Repeat every entry in the listing below, exactly.

(Dataset content Opens)

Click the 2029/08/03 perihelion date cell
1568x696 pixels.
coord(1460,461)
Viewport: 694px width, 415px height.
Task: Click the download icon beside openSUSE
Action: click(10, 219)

(Dataset content Closes)

**Task answer:**
Click the 2029/08/03 perihelion date cell
1568x696 pixels.
coord(1460,461)
Viewport: 694px width, 415px height.
Task: Click the download icon beside openSUSE
Action: click(10, 219)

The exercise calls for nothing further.